The ERC DIADEM Project
How do you go about finding a flat in a foreign city? Use a real-estate aggregator; ask around about real-estate agencies; rummage through the local classifieds … Why isn’t this as easy as searching in Google or shopping at Amazon?
Where the object of publishing is text, the web has become the “great equalizer” and anyone can become a publisher; where the objects are real-word or digital goods, however, this has not manifested. Search engines have not been able to provide comprehensive, automated object search. Though everyone can publish a Web site about a flat for rent, finding that offer in a search engine is nearly impossible.

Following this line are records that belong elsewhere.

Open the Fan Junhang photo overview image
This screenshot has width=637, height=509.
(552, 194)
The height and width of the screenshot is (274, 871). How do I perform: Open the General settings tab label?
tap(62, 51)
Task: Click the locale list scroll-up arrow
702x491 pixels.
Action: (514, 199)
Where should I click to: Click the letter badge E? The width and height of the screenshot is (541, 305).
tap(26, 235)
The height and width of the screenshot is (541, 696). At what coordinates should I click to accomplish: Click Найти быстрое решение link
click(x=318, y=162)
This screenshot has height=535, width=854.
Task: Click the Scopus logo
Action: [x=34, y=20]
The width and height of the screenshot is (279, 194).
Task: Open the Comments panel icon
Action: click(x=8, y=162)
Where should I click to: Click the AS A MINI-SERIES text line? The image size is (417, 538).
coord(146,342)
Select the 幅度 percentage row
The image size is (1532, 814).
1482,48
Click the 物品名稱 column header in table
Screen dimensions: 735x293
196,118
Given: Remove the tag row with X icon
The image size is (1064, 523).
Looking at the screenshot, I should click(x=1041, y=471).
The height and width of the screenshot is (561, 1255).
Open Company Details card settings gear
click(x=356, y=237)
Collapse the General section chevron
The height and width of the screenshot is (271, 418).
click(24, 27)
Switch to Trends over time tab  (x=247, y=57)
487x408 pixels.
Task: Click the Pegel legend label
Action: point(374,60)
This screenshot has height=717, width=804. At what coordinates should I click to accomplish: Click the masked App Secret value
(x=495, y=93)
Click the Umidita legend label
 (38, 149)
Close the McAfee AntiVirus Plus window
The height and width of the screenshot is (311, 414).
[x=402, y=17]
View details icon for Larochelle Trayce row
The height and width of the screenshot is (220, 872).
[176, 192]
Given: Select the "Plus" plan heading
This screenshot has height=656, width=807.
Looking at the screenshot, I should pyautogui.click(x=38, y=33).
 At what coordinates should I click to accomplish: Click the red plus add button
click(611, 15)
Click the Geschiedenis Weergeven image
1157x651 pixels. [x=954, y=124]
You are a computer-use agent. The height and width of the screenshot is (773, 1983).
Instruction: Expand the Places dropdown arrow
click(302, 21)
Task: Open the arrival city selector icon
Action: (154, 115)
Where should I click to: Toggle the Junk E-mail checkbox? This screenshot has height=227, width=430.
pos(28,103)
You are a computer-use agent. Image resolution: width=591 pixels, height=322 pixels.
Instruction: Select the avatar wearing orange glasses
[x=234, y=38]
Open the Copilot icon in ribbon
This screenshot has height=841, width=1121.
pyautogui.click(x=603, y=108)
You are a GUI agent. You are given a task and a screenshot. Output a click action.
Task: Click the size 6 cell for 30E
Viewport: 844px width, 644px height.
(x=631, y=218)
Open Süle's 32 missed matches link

Why is that? Searching for objects is harder than for text: we search for objects by their attributes—the size of a flat, the number of bathrooms, the distance to the next Opera house. To find an object offered on some Web page, we have to recognize that an object occurs on that page, identify that object’s type and the value of its attributes.
Todays technology requires those tasks to be performed by the publisher. Yet it puts all the power in the hand of large aggregators such as Google: They decide who gets aggregated and how each publisher has to describe its objects. Publishers have to follow the object types defined by aggregators and provide the value of the offered objects; worse, they have to do this for many aggregators.
What
Many computer scientists see the answer for the problem of object search in publishing objects using formal vocabularies. Initiatives such as Linked Open Data and the Semantic Web create such vocabularies for publishers to annotate their published objects.
How
DIADEM is funded primarily through an “Advanced Investigator Grant” of the European Research Council (ERC). The grant finances the majority of the Oxford team as well as visiting collaborators.
Who
The idea of DIADEM is the brainchild of Georg Gottlob, Professor of Computing Science at the University of Oxford and the Vienna University of Technology. His current research deals with web data extraction, database theory, query languages, data exchange, and with graph-theoretic problem decomposition methods that can be used for recognizing large classes of tractable instances of hard problems. He has recently been elected a Fellow of the Royal Society for his fundamental contributions to both artificial intelligence and to database systems.